Spotify, the largest music subscription service in the world, more than doubled its revenue to over $573 million in 2012. Although it also lost slightly more money last year than in 2011, the jump in revenue adds to the list of signs that this disputed business model can be sustainable after all.
The following figures from the Luxembourg company’s financial statements were reported by the Financial Times on Wednesday. Spotify’s revenue swelled 128% from $246.7 million (€190 million) in 2011 to $573.1 million (€434.7 million) in 2012. This was somewhat offset, however, as net loss also grew from $58.8 million (€45.4 million) to $77.4 million (€58.7 million).
Critics that assert that the company’s business model is unsustainable will surely emphasize this loss as support. A number of artists are similarly adverse to the model out of dissatisfaction of the royalties they receive from the company. Congruent complaints are also frequently levied against other freemium music services like Internet radio service Pandora, who also constantly loses profit while gaining market share.
On the contrary, the recent numbers indicate that Spotify’s business model has potential to succeed–assuming that it can continue to operate on the remaining balance after paying royalties. The more revenue the company generates, the stronger its business model stands, and the greater the share of revenue it gets to retain. Seeing as their cost of sales fell from 97.7% of revenue in 2011 to 83.5% in 2012, Spotify has been able to retain more than the year before to apply to its expenses (i.e. salaries, marketing, IT, royalties, etc.).

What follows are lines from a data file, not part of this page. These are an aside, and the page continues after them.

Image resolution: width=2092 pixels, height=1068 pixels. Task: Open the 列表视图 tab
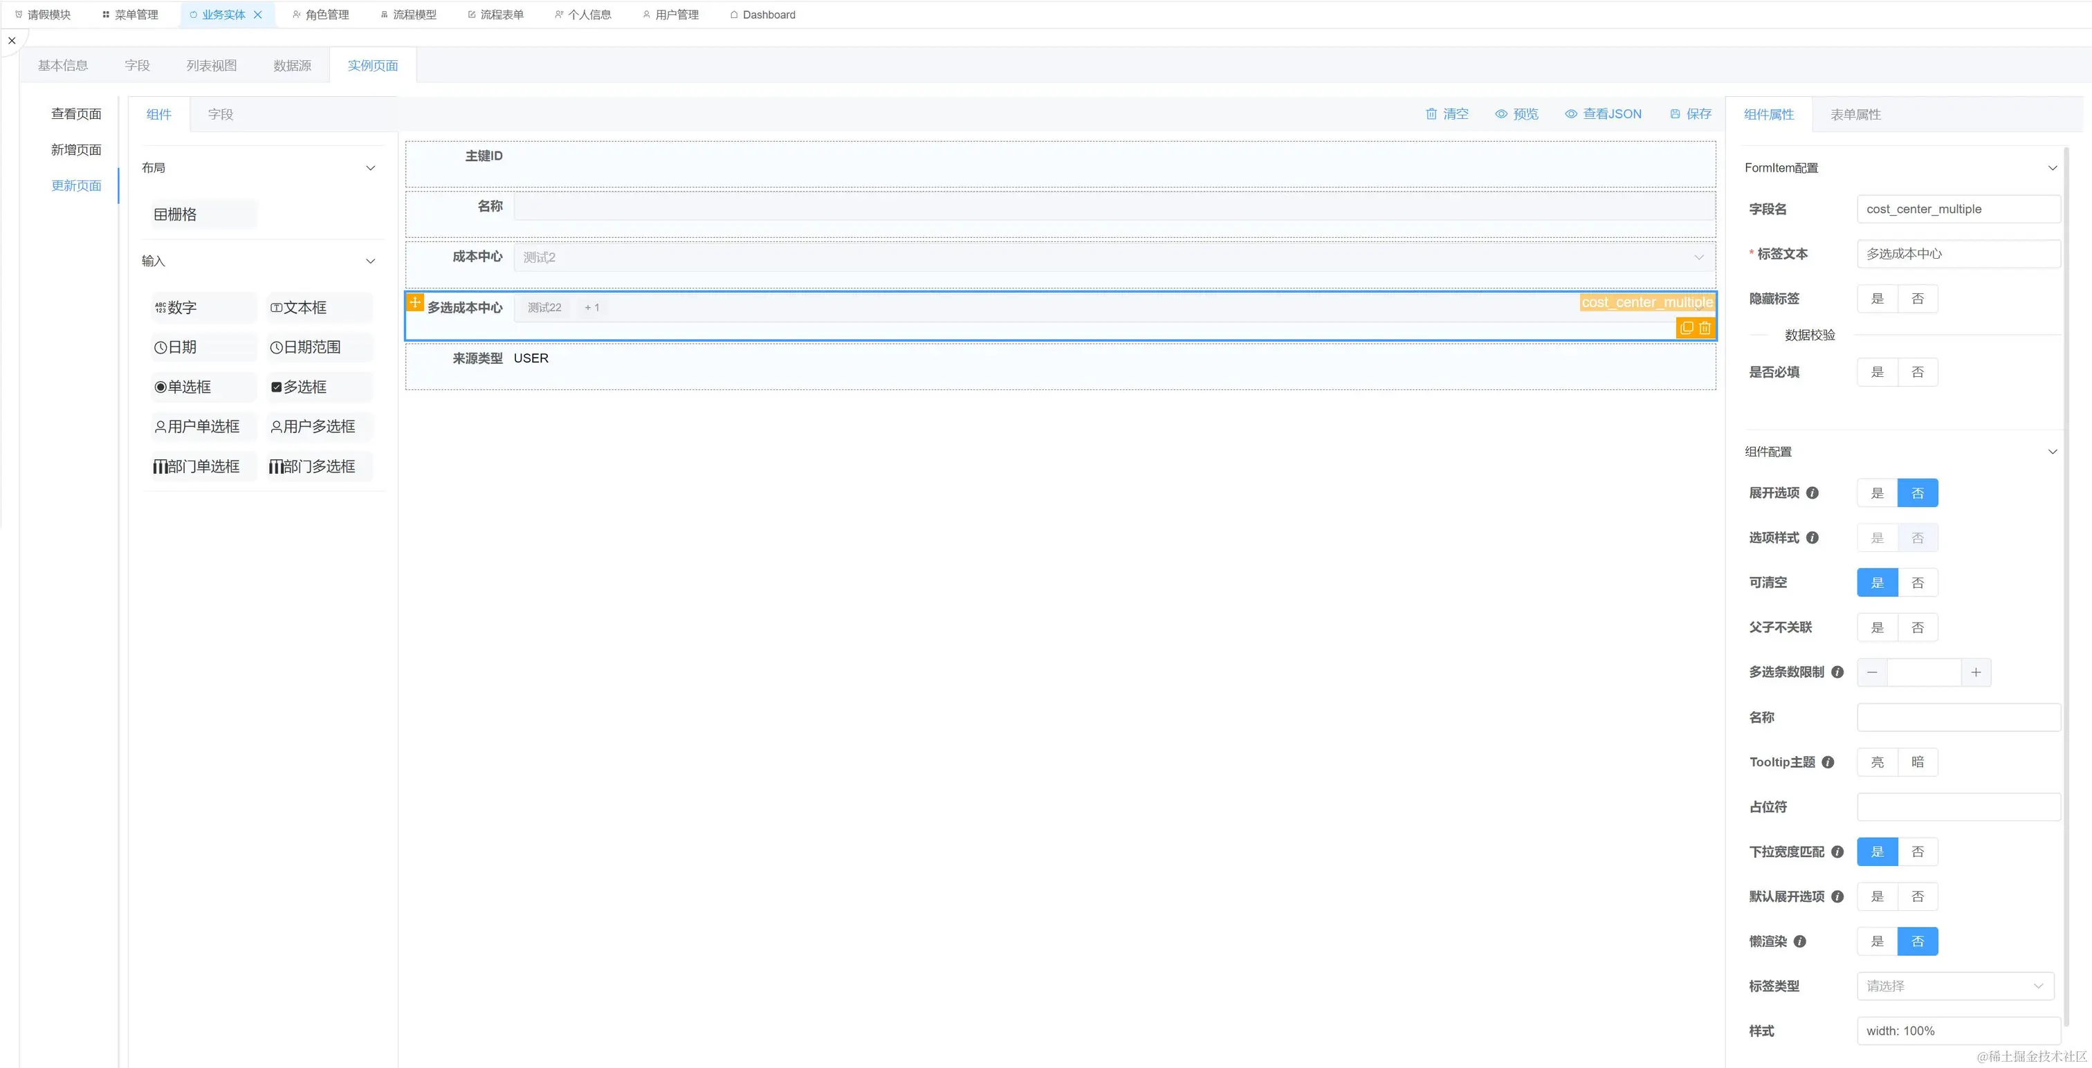211,66
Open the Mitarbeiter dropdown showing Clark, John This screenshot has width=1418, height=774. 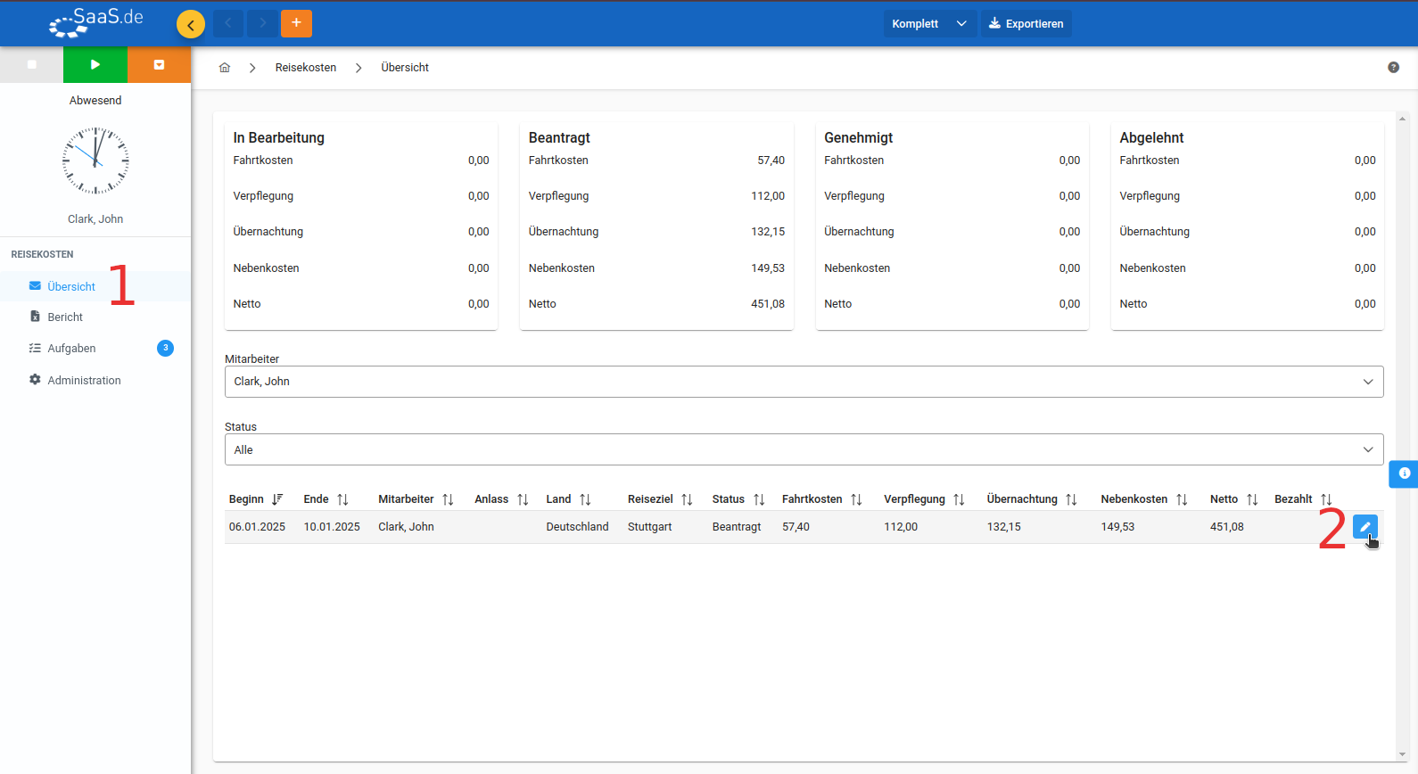coord(804,382)
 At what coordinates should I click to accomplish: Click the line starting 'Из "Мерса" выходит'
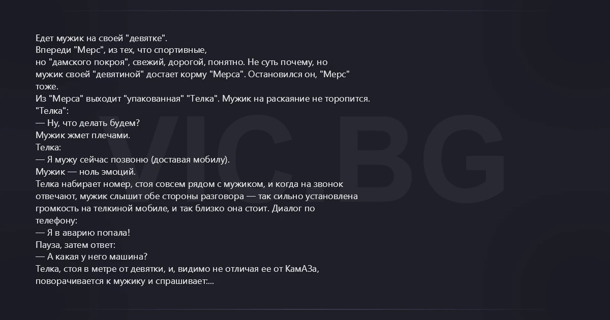[202, 99]
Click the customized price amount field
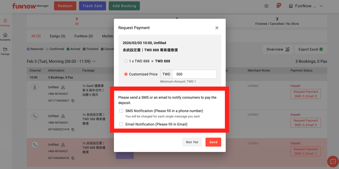 point(194,74)
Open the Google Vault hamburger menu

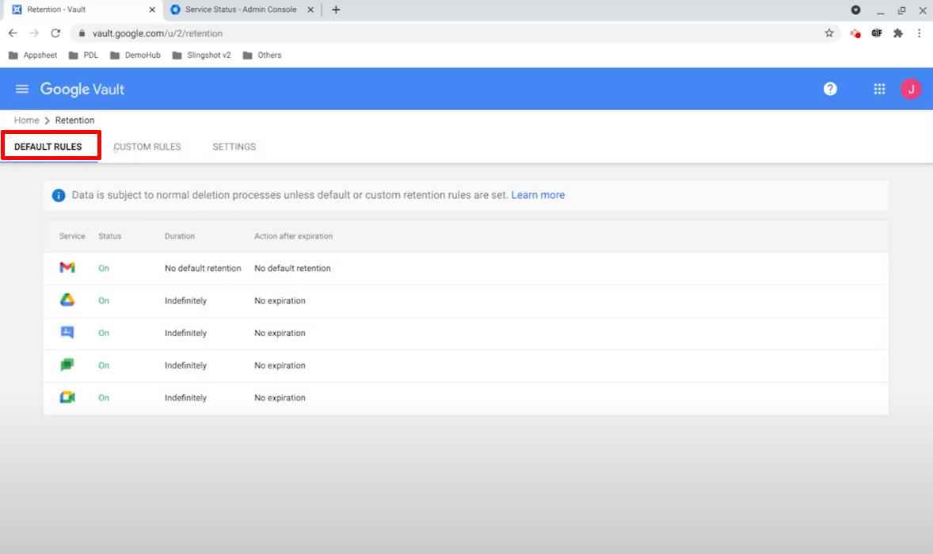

This optimistic shift in cost is not a coincidence, though, as Spotify U.K.’s cost of sales also dropped from 102.6% of revenue in 2010 to 85.7% in 2011–another sign that the business model progressed in at least one market and can do the same in others.
These current financial figures at hand show a comprehensive set of results for the company across all markets, and therefore, do not clearly indicate results in any particular market. What we do know is its strength in Sweden, Norway, and the Netherlands, where the service has been present for over five years. It is much newer in the U.S., where it was launched in July 2011–and newer yet in Australia and New Zealand, where it was launched in in May 2012.
It stands to reason that Spotify’s business model will improve its results as the company spends more time in each market. Its freemium business model allows free listening on demand in hopes of spurring paid subscriptions. While the early stages may not be profitable, the model should gain momentum and lead to profitable operations if consumer adoption is sufficiently high.
We can expect the growth trend to continue in 2013. CEO Daniel Ek has publicly stated that Spotify expected to distribute about $500 million in royalties in 2013. If gross margin (sales minus cost of sales) increases by even five percent to 78%, $500 million paid to rights holders would imply a total revenue of about $850 million–up 47% from 2012.
It looks like our favorite music subscription service and the freemium business model is here to stay–at least for now.